Thomas isn't just happy about his individual success, but the situation he's been put into as a member of the Celtics. The Suns signed Thomas to a four-year, $28 million deal back in 2014, and they only kept him for half a season before they traded him to his current squad. With the two teams set to go head-to-head in Phoenix Sunday night, Thomas told reporters the trade to Boston was one of the best things to ever happen to his career:

"It's like they gave me a Christmas gift sending me away," Isaiah Thomas says of the Suns trading him to the Celtics.

— Boston Celtics (@celtics) March 4, 2017

Isaiah Thomas tells a Suns reporter, "Boston is bigger and better than everything in the NBA." Says he talked to Pierce about that recently.

— Boston Celtics (@celtics) March 4, 2017

Thomas has a point: the two teams involved in that transaction have gone in opposite directions since finalizing the trade.
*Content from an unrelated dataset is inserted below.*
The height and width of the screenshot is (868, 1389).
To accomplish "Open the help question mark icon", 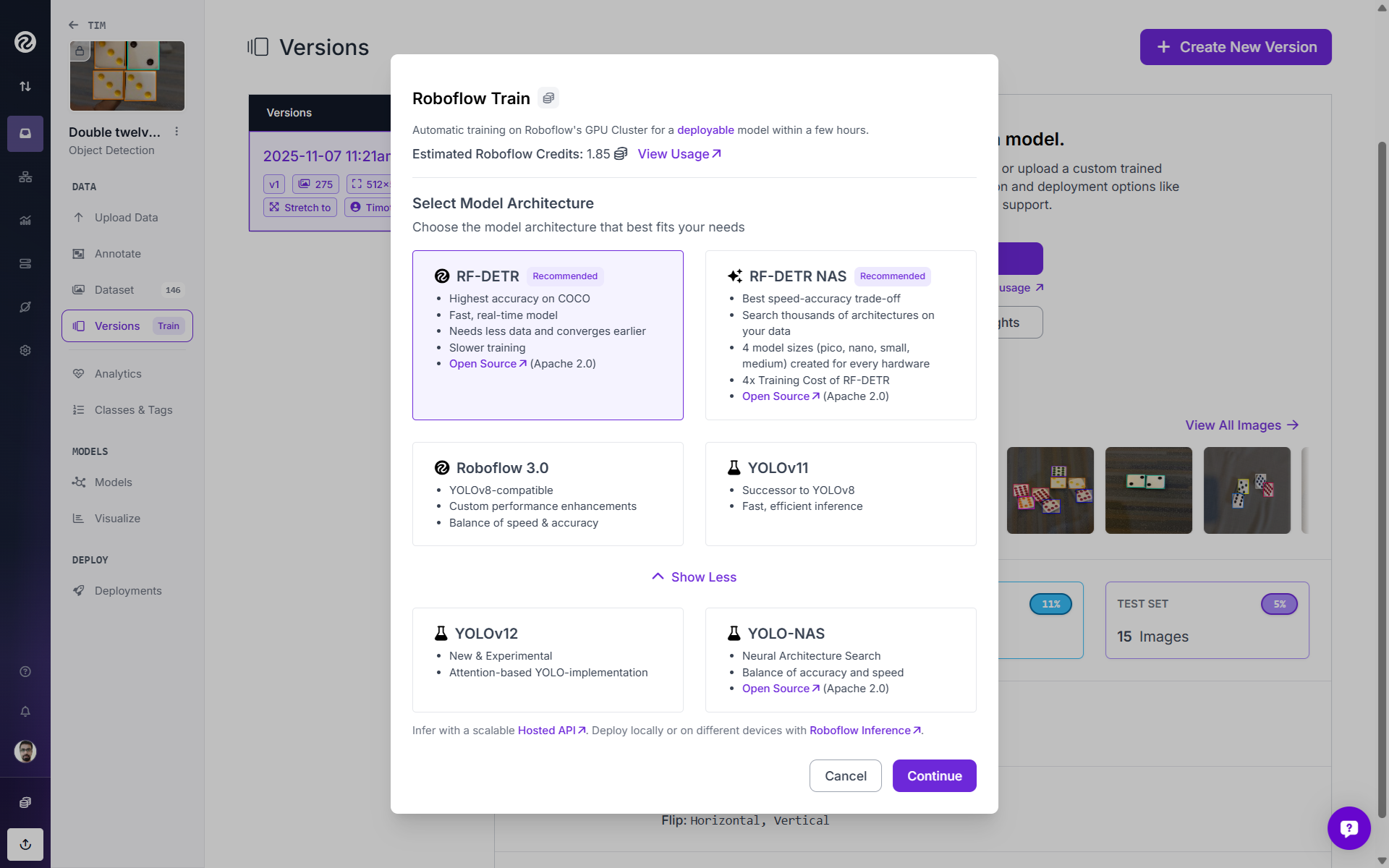I will pyautogui.click(x=25, y=671).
Phoenix acquired a player (Brandon Knight) in that deal who makes a lot more money and is considerably less productive than Thomas, and they currently hold the league's third-worst record at 20-42. With Thomas' help, the Celtics have steadily moved into the Eastern Conference's upper echelon over the last couple years, and their 40-22 record this season is almost the exact inverse of the Suns'.

Compared to his last two stops in Phoenix and Sacramento, Boston has to feel like nirvana for Thomas. There's a rich basketball history in the recent and distant past, and the so-called "King in the Fourth" has a ton of help from a talented supporting cast. Boston boasts one of the NBA's best young coaches in Brad Stevens, and a ton of future flexibility with cap space and draft picks.

They have to actually capitalize on that promise, and the Celtics haven't won a playoff series since the last gasp of their "Big Three" in 2012. But regardless of whether you think the Celtics are a real playoff threat, Thomas isn't wrong to call it a gift to move from one of the league's worst teams to one of its best.